▶ _KURZE AUFGABE A_: Wie lange dauert laut dem Artikel über den Pflegekräftemangel die staatlich anerkannte Ausbildung zur Pflegefachkraft?
▶ _KURZE AUFGABE B_: Führe den Artikel über den Pflegekräftemangel nach seinem letzten Satz weiter.

▶ _AUSZUG_:
========================================================================

Infolge der alternden Gesellschaft werden in Deutschland bis zum Jahr 2049 voraussichtlich zwischen 280.000 und 690.000 Pflegekräfte fehlen. Das geht aus einer Vorausberechnung des Statistischen Bundesamtes hervor. Die Engpässe sind schon jetzt spürbar: in Krankenhäusern, in Seniorenheimen, in der ambulanten und in der stationären Pflege. Verschärft wird das Problem dadurch, dass parallel zum Pflegekräftenotstand die Zahl der Pflegebedürftigen in den kommenden Jahren stark ansteigen wird: bis 2055 um 37 Prozent. Es braucht also mehr qualifiziertes Personal – und das möglichst schnell.
Endlich r aus aus dem Hilfsjob
Eine Möglichkeit ist das Qualifizierungschancengesetz. Der Begriff erschließt sich erst, wenn man ihn in seine Einzelteile zerlegt: Qualifizierung, Chancen, Gesetz. Es ist eine Maßnahme der Agentur für Arbeit, die die Weiterbildung fördert. Das kann zum Beispiel in Form einer Ausbildung geschehen. Zielgruppe sind hier nicht die Schulabgänger, sondern ältere Menschen, die in Hilfsjobs arbeiten und keinen Berufsabschluss haben – oder solche, die längere Zeit nicht mehr im Beruf waren und sich neu orientieren wollen. Es ist also eine Art Senior-Ausbildung für Quereinsteiger.
Im Bezirk der Arbeitsagentur Mayen-Koblenz, der die Landkreise Mayen-Koblenz, Cochem-Zell und Stadt Koblenz sowie den Landkreis Ahrweiler umfasst, nehmen aktuell 107 Frauen und Männer an einer geförderten Weiterbildung zur Pflegefachkraft teil. Diese staatlich anerkannte Ausbildung dauert drei Jahre und wird in hohem Maße bezuschusst.

Sarah Kohlhaas ist bei der Arbeitsagentur MYK zuständig für die Umsetzung der Maßnahmen. Sie sagt im Gespräch mit unserer Zeitung: „Eine solche Qualifizierung ist eine Win-Win-Situation, sowohl Arbeitnehmer und Arbeitnehmerinnen als auch Arbeitgebende profitieren gleichermaßen. Dem Arbeitnehmer wird eine Weiterbildung ermöglicht, die er sich aus finanziellen Gründen ohne eine Förderung nicht erlauben könnte, da er auf sein Gehalt angewiesen ist. Denn während der Qualifizierung erhält der Arbeitnehmer weiterhin sein bisheriges Gehalt. Der Arbeitgeber hat die Möglichkeit, aus seinem eigenen Mitarbeiterstamm auszuwählen. Der große Vorteil hierbei ist, dass er den Mitarbeiter schon kennt und ihn nach der Weiterbildung bedarfsgerecht im Unternehmen einsetzen kann.“
„Ein klassisches Beispiel für eine fehlende Ausbildung bei Frauen ist tatsächlich eine frühe Mutterschaft.“
Sarah Kohlhaas von der Agentur für Arbeit im Kreis Mayen-Koblenz
Ein Großteil der Förderungen kommt aktuell dem Pflegebereich zugute. Da ist der Mangel an Fachkräften besonders groß. Auf der einen Seite gibt es Menschen, die als ungelernte Kraft arbeiten und sich nun über eine entsprechende Ausbildung qualifizieren können und möchten. Diese Personen haben oft gemeinsam, dass sie Brüche in der Erwerbsbiografie aufweisen. Sarah Kohlhaas sagt: „Ein klassisches Beispiel für eine fehlende Ausbildung bei Frauen ist tatsächlich eine frühe Mutterschaft, die dann dazu geführt hat, dass eine Ausbildung nicht angetreten oder abgebrochen wurde. Oftmals sind aber auch finanzielle Gründe die Ursache dafür, dass Schulabgänger nicht die Berufsausbildung gewählt haben, sondern in Helferjobs gelandet sind.“ Das schnelle Geld war überzeugender als die dreijährige Lehrzeit.

========================================================================

▶ _BEREITGESTELLTE AUFLISTUNG_:
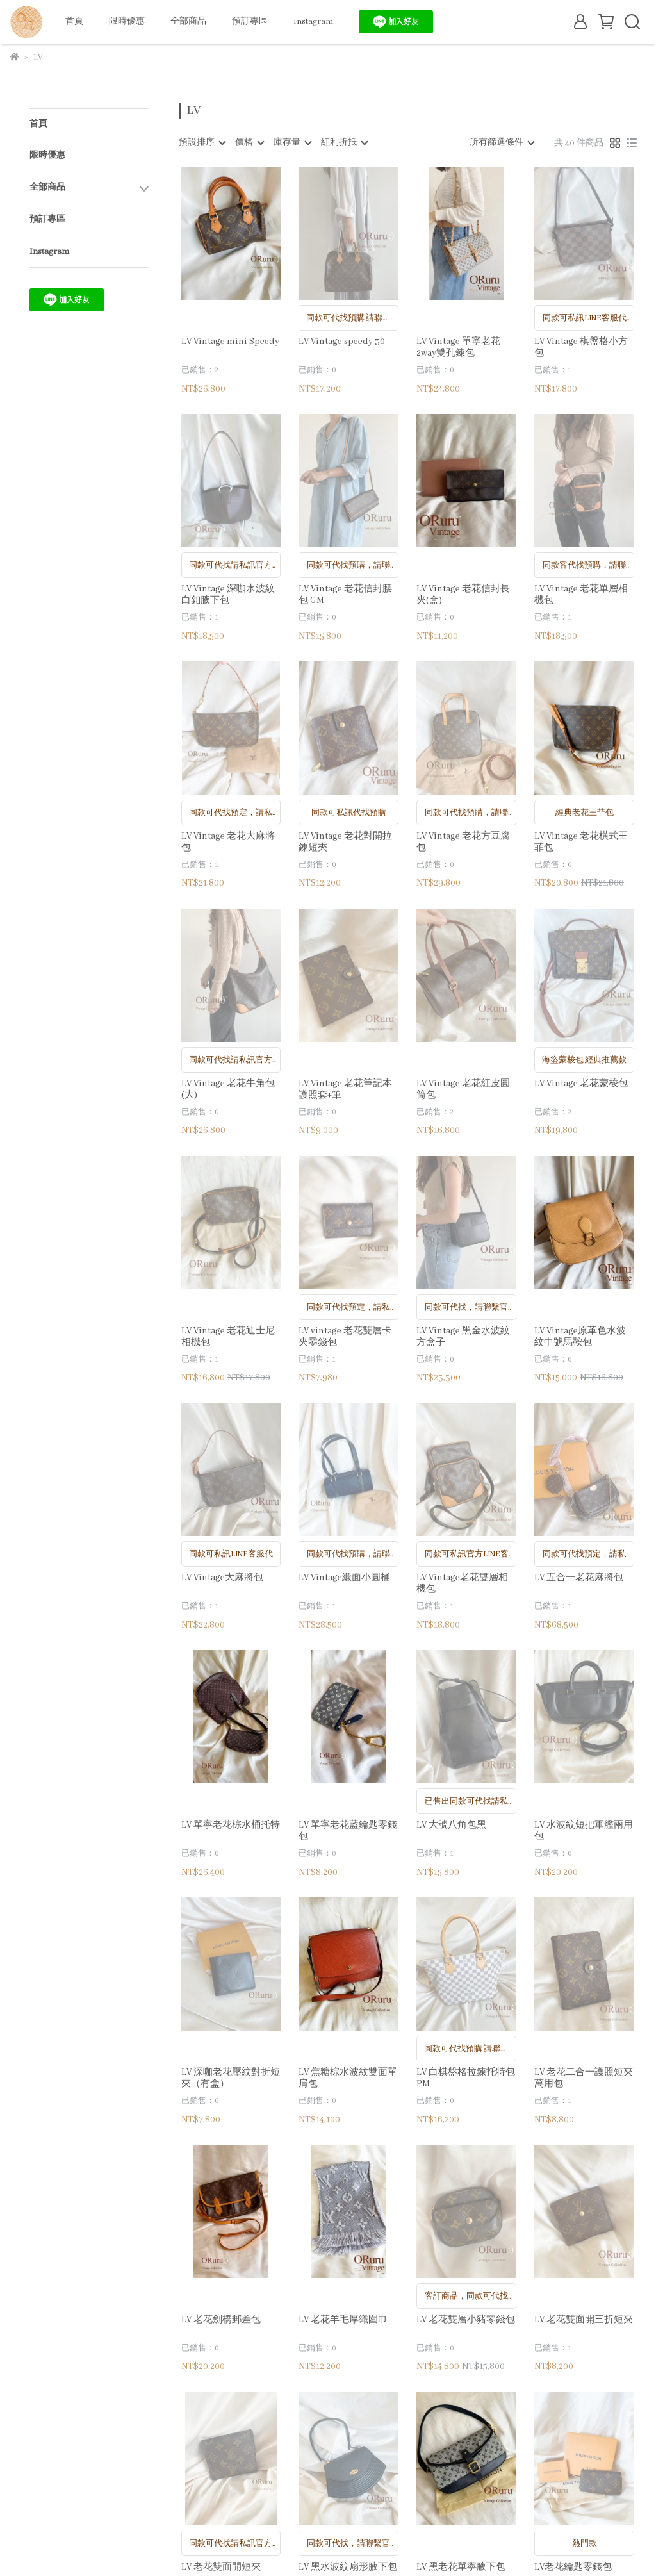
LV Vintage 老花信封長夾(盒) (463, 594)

========================================================================

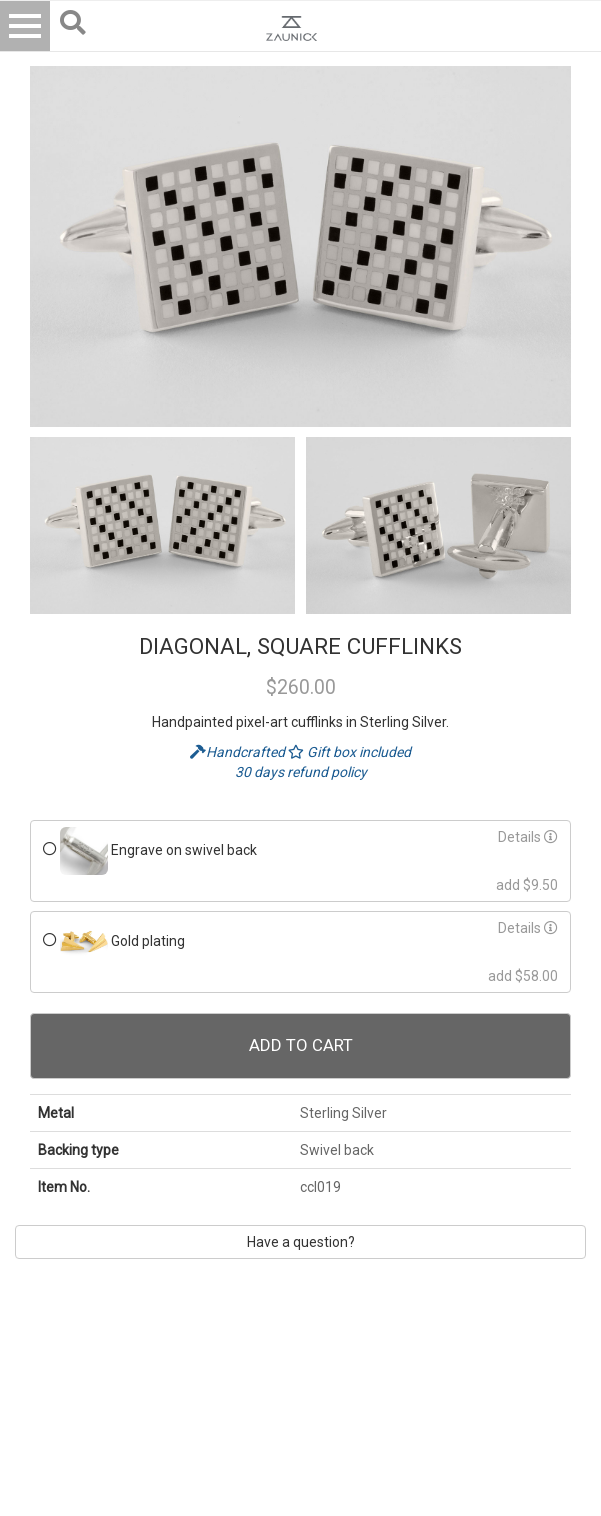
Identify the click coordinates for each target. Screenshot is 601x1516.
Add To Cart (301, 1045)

========================================================================

▶ _ANTWORT A_: Sie dauert drei Jahre.

▶ _ANTWORT B_:
Doch die Gefahr, irgendwann in der Arbeitslosigkeit zu landen, ist für Ungelernte besonders groß. Betrachtet man die Arbeitslosenquote im Jahr 2024, so lag sie in Rheinland-Pfalz bei 5,3 Prozent. Die Arbeitslosenquote für Personen ohne abgeschlossene Berufsausbildung betrug 17,4 Prozent, die der Personen mit abgeschlossener Berufsausbildung lediglich 2,9 Prozent.

Mit Mitte 40 noch mal Lehrling
Katja Becker hat mithilfe der Senior-Ausbildung bei dem Bäckereiunternehmen Lohners ihren beruflichen Traum verwirklicht. Mit Mitte 40 hat sie eine zweite Lehre begonnen und ist jetzt Fachverkäuferin – und Mutmacherin.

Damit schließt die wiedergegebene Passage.